Ethical Shopping - LEDs - Lighting the Future
Energy conservation through lighting technology has steadily advanced as our light bulbs went from incandescent (essentially, the same heat-producing and energy wasting bulbs that Thomas Edison invented over a hundred years ago) to fluorescent (with that very disturbing neon bluish light found in workplaces and box stores) to compact fluorescents. The compacts are very energy efficient, possess a much more pleasing light (especially the full spectrum variety), yet they don't appear to be the end of the evolution in light bulbs.
Displacing compacts as future of lighting in the estimates of many scientists and technology watchers are the LEDs—light emitting diodes. Small in size (a single diode is usually about the diameter of an ear swab stem), in the world of energy efficiency, they are about as efficient as our current physics allows. According to an article on MSNBC.com LED's emanate twice the light of 60-watt bulbs and burn for an amazing 50,000 hours.
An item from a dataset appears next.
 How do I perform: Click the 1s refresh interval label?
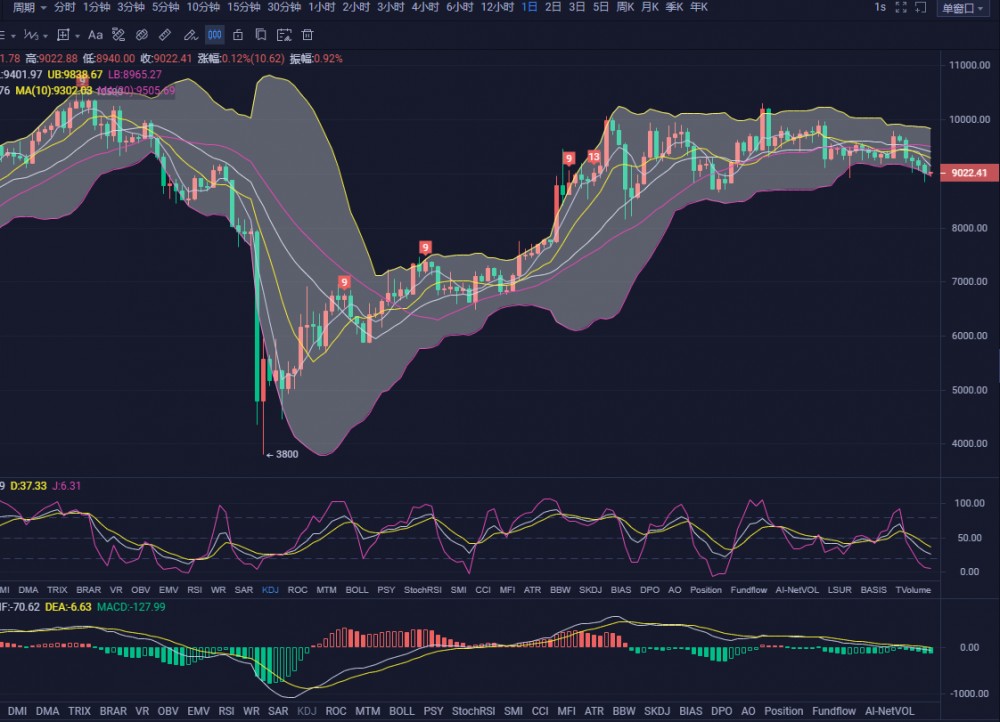[879, 7]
That is about 5 years of continuous light.
Technologists are predicting that LED lighting will be our standard lighting technology in the near future. The Department of Energy estimates that by year 2025 our energy consumption could be whittled down by 29% through LED technology.
No heat death
The conventional incandescent bulb (which creates light through electrical resistance in a filament wire) wastes 95% of its energy through heat loss. That means that all the world's incandescent lighting systems over the past century—plus have wasted 95% of the energy used to generate the light. That accounts for a huge chunk of our net energy budget.
In the LED technology there is zero heat generated, thus the energy going into creating LED light approaches very high energy to work output ratios—among the highest in science to date. A pair of good alkaline batteries can power a LED flashlight for years.
Further, LED's, unlike normal, fragile bulbs, are very hard to break.
The ethics of cost
LED light appliances are more expensive than compacts or incandescent. The technology for LED has been around for 30 years, but bringing it to market in usable forms and related manufacturing costs, and the fact that they last so long, contribute to a higher price. Further the LEDs are being primarily applied to focused light use—flash lights and reading lights. LEDs don't broadcast light in 360 directions as a normal bulb does. As thin tubes ending in the actual light diode they point in a single direction. Most flashlights use a cluster of diodes to gain more light projection.
Color LEDs have been in use by municipalities for traffic lights for a while, and they report recouping their costs for the more expensive LED system within a year. Similarly, a consumer could buy an LED appliance with a larger upfront cost, but gain it back in saved battery purchases fairly quickly.
There are a number of high quality LED appliances on the market, and it is rapidly growing from a novelty to a cultural must-have. Take a look at the products from the LED science—at the least you will be making a personal dent in our collective energy diet.